While the challenge sounds hard, people have risen to meet it. “Some of the people we’ve seen are bona fide geniuses. To be able to think in code is kind of weird, but some of them can do that. They look at a problem and instinctively go about knowing how to crack it. I don’t know how they do it, but it’s extraordinary. Because they are dedicated amateurs and not professionals, they haven’t been corporatized, they all think slightly differently, they use their creativity.”

One of the contestants was Andy Snowball, who has been doing the challenges online since about 2014. This is the fourth or fifth face-to-face round he has attended. Snowball said: “They’ve all been completely different, so you learn something new each time you come along as well.”

His team, the Red Team, went on to win the team competition. The individual prize went to Lisa, who asked for her surname to remain anonymous due to her sensitive career path. She said: “I feel fantastic, it’s been a brilliant experience and everyone involved because they did a fantastic job. I love the variety of activities and I’ve learned a lot of new skills, and hopefully I will learn a lot more at Masterclass.”

The event was held at the London offices of BAE Systems, the multinational defense, security and aerospace company who sponsored the event and designed the challenge.

Kayla Garland, technical project manager for BAE, told DCD: “We paired up with co-sponsor Her Majesty’s Government Communications Centre to come up with something that we thought would be a challenge to people who were hoping to join this profession. Obviously there is a massive skills shortage, and to get people involved in cyber and experience a bit more of the defensive side of things, which is what this game is oriented around is a really good way of getting people into the industry, hopefully.

“This area as a whole, cyber is the buzzword around and what we’re trying to do is defend and protect and it’s an interesting area for people to come into. This is a perfect example, you can see everybody and how they’re working, and BAE should be a really good place for that.”

She continued: “The whole point of the CSC is that it’s people that want to get into this industry, but might not know how to, or they’re hobbyists and they’re trying to enter the industry from a different area. We’re not asking everybody to do your computer science degree. What we want is people interested, with an analytical mindset that want to join a business such as BAE to do the stuff they actually have a passion for, and that’s what we really want – people who are passionate for what they do.”

But the CSC is just the start to tackling the shortage, Nowill said. “That whole challenge is wider than us, wider than the CSC, and is a governmental priority. Obviously the Department of Culture, Media and Sport and Department for Education are pushing forward on the big stage, of which we are a piece of the jigsaw.”

“There have been some shift of personalities in government due to Brexit, but the general direction for cyber security was set previously, which is why we expect the release of the new UK cyber security strategy – which was a little bit delayed because of the vote – this Autumn.”
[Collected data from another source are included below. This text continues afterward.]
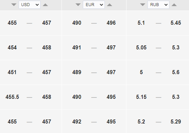The height and width of the screenshot is (133, 189).
Task: Select the 5.6 RUB sell rate
Action: click(176, 72)
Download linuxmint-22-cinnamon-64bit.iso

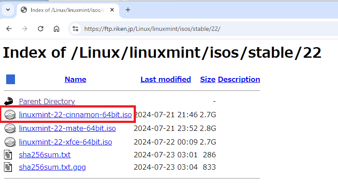click(75, 115)

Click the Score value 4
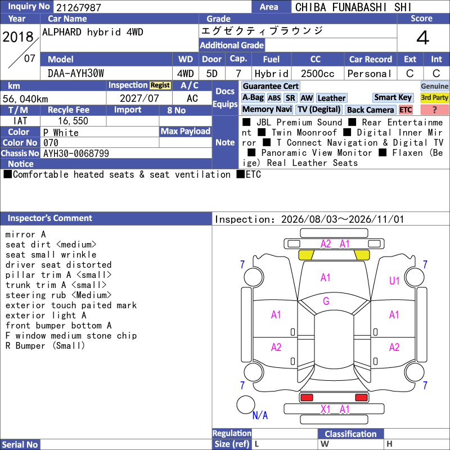click(x=423, y=38)
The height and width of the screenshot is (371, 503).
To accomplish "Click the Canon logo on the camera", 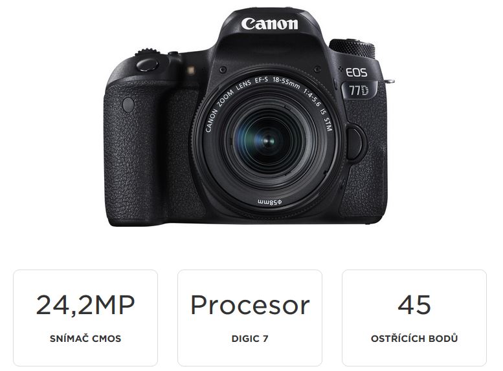I will pyautogui.click(x=269, y=24).
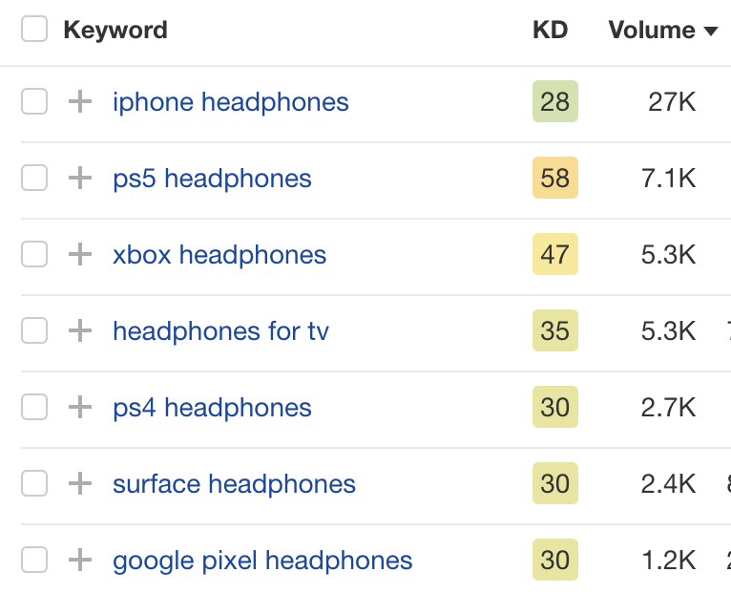Screen dimensions: 731x594
Task: Add headphones for tv with plus icon
Action: point(80,330)
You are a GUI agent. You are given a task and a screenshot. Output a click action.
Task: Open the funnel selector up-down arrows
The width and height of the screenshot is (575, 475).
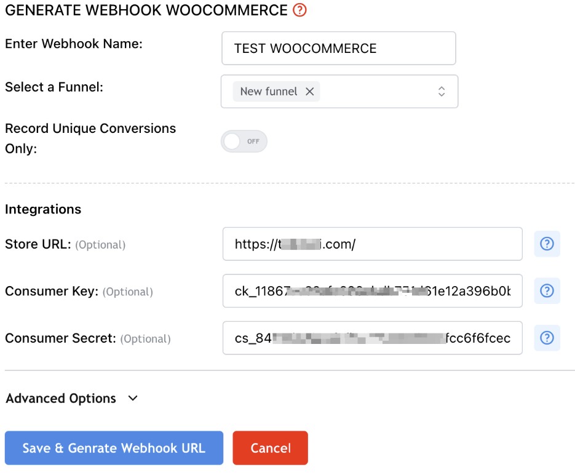coord(442,91)
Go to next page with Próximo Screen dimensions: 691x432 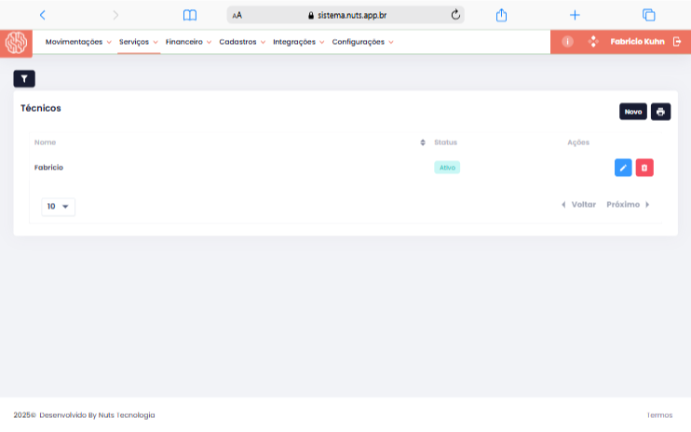pos(627,205)
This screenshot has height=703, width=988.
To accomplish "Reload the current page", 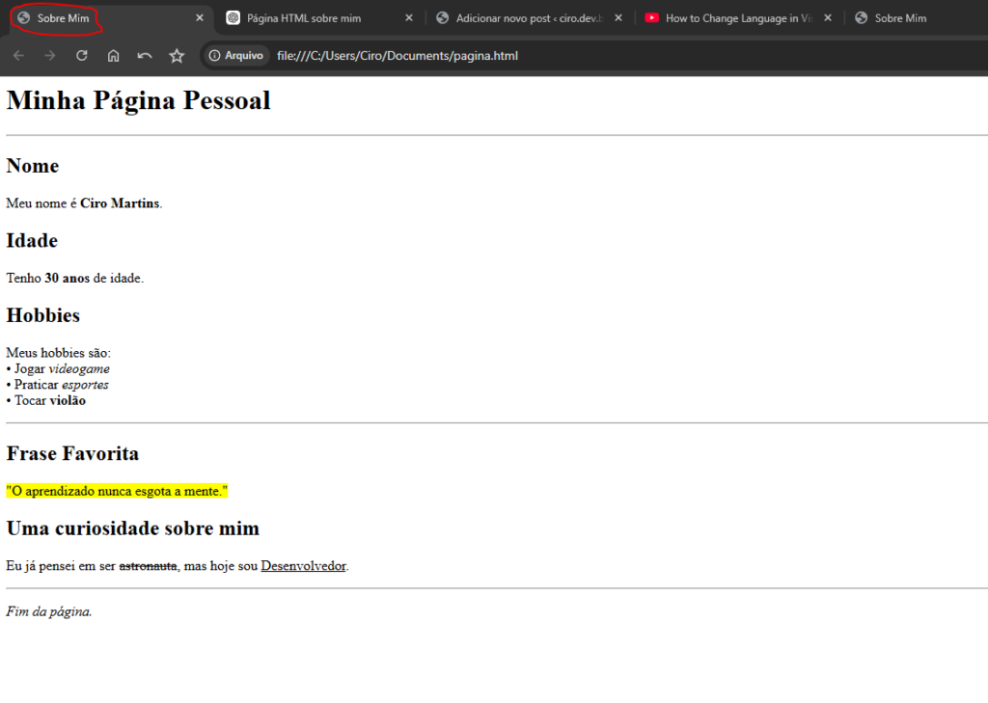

He added: “Coupled with other initiatives that the government set out before Brexit, such as the creation of the National Cyber Security Centre and these things are showing a demonstrable commitment to pushing forward in this area and investing significant funding behind it.”

But in addition to the overall skills problem, a greater issue lies in diversity. “Gender diversity in STEM, and cyber security in particular, is not great. It’s certainly not 50 percent. Contestants here, we have a much smaller number of women than men. In terms of doing something about that, it will take some time,” Nowill said.

Garland believes that while this is true, things are heading in the right direction: “I think five years ago, we weren’t seeing anywhere near this level of recruitment. There are people who are becoming more and more aware of this industry.

“Definitely for women, we’ve got a couple here, and it’s definitely good to see that they’re hearing about this sort of thing. Personally, I go into schools and try to raise the awareness of cyber and technology and computer science and things like that, and this is a perfect example – in 10 years time, they might be competing here in the future.”